(Saved data entries)
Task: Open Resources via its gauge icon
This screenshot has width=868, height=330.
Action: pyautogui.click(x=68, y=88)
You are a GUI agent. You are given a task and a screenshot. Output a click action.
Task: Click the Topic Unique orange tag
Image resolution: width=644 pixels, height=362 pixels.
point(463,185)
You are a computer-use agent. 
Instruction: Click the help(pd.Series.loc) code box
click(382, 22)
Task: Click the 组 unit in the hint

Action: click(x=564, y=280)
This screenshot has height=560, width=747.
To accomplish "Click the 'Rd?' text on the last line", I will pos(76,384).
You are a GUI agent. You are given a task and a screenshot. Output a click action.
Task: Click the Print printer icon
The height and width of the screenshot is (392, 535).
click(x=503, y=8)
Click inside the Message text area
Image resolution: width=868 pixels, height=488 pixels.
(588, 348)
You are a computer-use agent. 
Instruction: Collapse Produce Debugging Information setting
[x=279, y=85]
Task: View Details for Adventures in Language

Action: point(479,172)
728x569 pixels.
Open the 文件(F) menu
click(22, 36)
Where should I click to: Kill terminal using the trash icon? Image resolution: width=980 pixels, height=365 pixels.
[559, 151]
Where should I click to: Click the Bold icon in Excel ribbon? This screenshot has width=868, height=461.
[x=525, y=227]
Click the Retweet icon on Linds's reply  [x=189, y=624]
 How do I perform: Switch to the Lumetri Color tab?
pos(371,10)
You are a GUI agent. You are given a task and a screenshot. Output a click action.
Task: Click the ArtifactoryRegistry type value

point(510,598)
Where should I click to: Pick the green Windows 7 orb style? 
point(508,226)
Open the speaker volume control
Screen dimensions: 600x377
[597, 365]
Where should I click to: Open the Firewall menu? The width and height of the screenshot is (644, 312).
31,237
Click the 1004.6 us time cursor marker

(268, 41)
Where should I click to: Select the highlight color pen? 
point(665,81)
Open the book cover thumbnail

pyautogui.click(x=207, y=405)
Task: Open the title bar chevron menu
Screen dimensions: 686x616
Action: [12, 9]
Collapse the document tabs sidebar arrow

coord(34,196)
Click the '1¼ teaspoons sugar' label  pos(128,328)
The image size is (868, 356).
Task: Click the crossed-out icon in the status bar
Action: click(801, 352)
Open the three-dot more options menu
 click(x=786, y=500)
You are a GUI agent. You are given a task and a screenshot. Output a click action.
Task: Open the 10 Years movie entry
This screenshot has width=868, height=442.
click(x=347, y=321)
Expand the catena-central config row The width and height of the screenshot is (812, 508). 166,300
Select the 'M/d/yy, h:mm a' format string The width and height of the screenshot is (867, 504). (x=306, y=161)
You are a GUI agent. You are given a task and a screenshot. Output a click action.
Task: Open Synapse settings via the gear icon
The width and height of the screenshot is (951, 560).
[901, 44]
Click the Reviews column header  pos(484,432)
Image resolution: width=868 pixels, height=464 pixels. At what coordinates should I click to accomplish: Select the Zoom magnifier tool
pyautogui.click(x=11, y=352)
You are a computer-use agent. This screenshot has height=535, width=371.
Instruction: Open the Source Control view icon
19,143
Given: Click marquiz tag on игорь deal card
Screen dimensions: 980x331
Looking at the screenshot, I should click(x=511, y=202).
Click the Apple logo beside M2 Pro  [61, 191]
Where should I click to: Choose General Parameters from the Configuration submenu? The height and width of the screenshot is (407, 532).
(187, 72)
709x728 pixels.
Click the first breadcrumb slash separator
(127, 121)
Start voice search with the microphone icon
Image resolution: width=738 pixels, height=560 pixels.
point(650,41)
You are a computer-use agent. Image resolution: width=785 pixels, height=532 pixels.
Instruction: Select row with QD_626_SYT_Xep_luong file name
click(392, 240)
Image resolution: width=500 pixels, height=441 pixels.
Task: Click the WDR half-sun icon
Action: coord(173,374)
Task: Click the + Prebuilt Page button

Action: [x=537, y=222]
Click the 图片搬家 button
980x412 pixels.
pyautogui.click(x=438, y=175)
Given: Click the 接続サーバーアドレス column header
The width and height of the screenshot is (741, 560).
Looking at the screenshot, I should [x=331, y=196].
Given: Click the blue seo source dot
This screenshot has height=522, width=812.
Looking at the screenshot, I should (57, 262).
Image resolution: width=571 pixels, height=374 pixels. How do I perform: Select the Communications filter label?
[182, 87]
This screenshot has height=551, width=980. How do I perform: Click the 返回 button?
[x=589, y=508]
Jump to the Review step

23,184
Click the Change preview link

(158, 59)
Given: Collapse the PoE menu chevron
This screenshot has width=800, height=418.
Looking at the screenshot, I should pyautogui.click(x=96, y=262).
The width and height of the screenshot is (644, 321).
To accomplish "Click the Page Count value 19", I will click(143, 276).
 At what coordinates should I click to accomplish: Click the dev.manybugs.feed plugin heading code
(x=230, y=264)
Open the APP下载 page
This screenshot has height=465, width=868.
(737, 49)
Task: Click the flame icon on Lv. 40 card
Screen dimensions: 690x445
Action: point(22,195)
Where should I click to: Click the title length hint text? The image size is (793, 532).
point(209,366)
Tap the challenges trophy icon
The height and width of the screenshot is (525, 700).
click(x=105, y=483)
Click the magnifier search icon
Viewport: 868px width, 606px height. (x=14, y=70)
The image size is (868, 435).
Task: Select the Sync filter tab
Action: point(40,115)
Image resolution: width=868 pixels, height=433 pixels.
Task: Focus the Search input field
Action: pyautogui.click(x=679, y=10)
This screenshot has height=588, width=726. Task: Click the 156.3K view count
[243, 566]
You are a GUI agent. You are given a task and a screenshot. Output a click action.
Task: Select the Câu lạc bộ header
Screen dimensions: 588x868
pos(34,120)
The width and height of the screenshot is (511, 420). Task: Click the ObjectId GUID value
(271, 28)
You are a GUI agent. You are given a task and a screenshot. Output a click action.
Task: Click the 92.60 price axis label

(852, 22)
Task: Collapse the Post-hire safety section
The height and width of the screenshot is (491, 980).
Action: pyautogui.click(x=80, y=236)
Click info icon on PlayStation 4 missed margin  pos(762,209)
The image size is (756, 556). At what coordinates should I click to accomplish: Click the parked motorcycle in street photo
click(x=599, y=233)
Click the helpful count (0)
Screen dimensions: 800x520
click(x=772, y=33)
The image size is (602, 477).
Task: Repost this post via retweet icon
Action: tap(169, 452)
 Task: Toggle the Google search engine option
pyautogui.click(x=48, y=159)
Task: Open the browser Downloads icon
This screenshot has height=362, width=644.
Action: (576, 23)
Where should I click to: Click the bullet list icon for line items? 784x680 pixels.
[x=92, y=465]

What you are asked to do: In the entries, find every line holding "header" and copy it.

Exercise result:
Click the Reviews column header  pos(484,432)
Given: Click the 接続サーバーアドレス column header
Task: Select the Câu lạc bộ header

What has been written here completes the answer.